Our hospital system does a fairly good job of orienting new residents. They have some pretty serious training on pretty much all aspects of how the hospital functions, but there still seems to be a rather slow learning curve when it comes to rehab services. It seems it always takes some time to bring these residents up to speed on when to order, when not to order, what services are provided, what services aren't provided etc.

When I was in PT school, I remember our professors telling us that medical students get very little education on rehab services. I never thought this was true until I talked to a friend a couple of weeks ago who's in medical school and she confirmed my worst fears! How is it that the physicians who are in charge of ordering our services or referring patients to our services, don't have a thorough education on what our service actually does? It's mind-boggling, I know.
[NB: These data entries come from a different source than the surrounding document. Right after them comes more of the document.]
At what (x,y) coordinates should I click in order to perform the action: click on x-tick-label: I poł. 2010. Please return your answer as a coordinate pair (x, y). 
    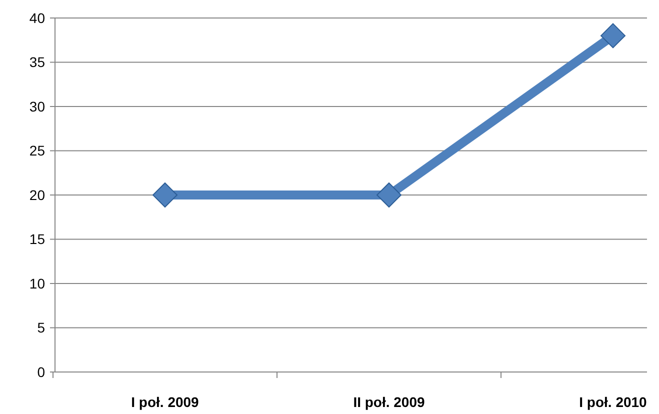
    Looking at the image, I should click on (614, 402).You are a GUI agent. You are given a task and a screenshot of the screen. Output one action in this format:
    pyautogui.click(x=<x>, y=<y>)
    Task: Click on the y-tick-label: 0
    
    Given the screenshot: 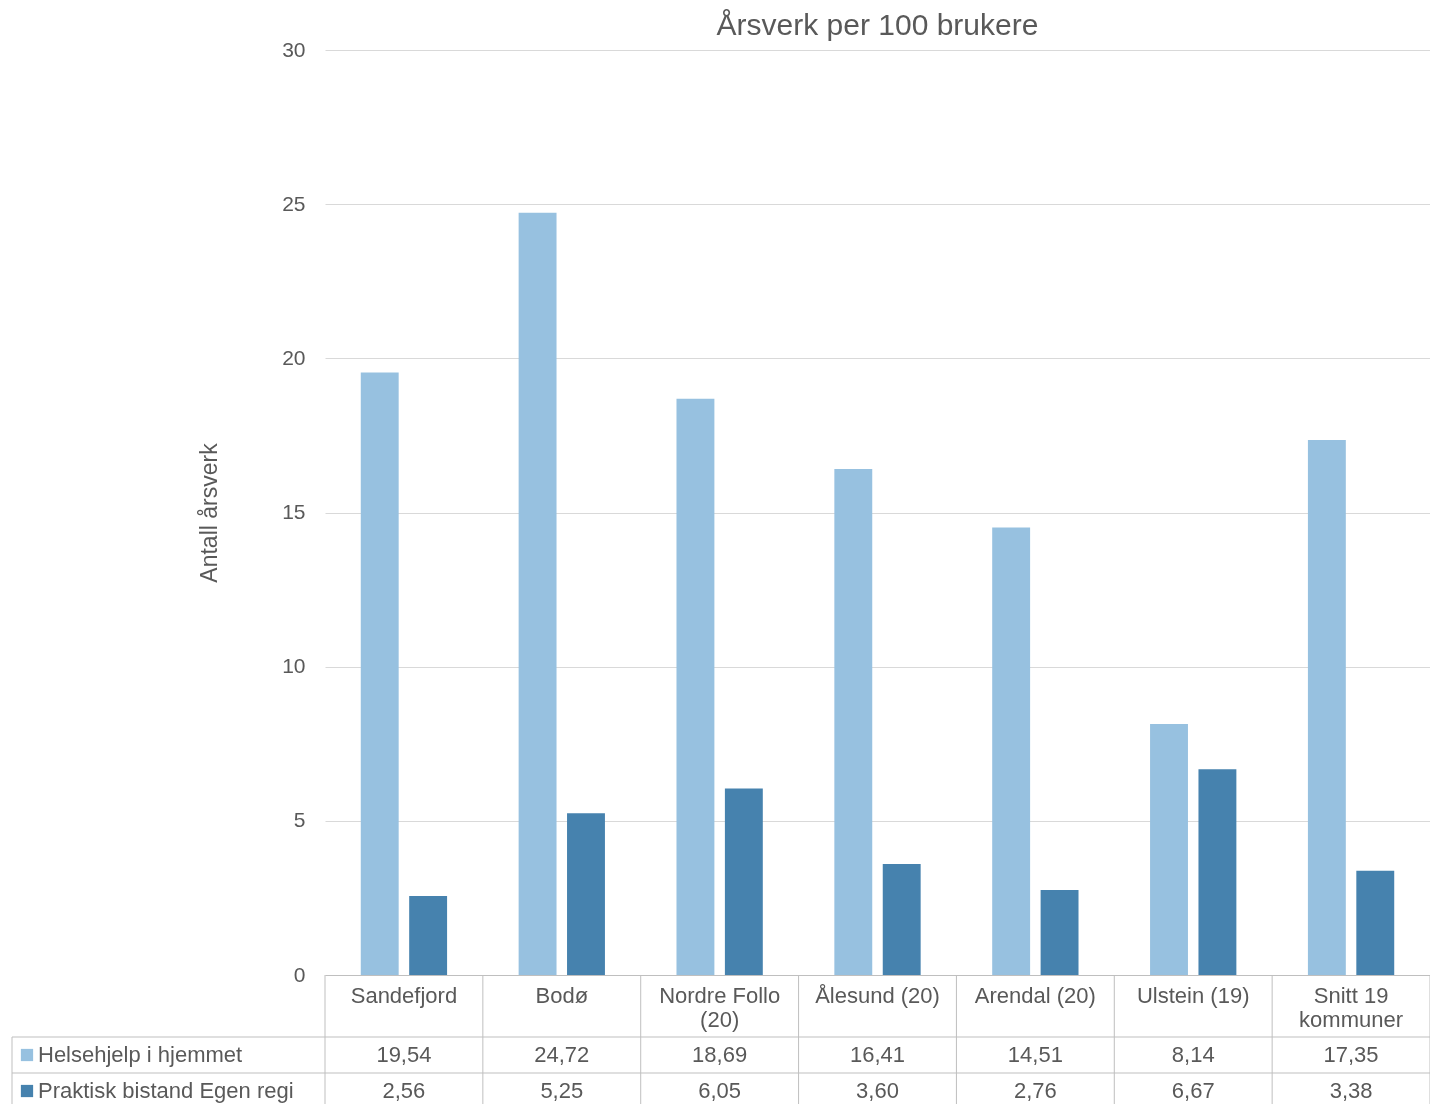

Needless to say, over the course of the next few months, we have staff who will be attending monthly multidisciplinary meetings with these young doctors to try to further educate them on all we can and will do. It may be a long road, but we've got a few years here to get it down pat before these young residents turn into attendings!

On a quick aside, I wish everyone a happy 4th of July. To all those who serve our country, their families, and those who serve our men and women in uniform and their families, I offer you from the bottom of my heart a great big "thank you" -- can't say it enough.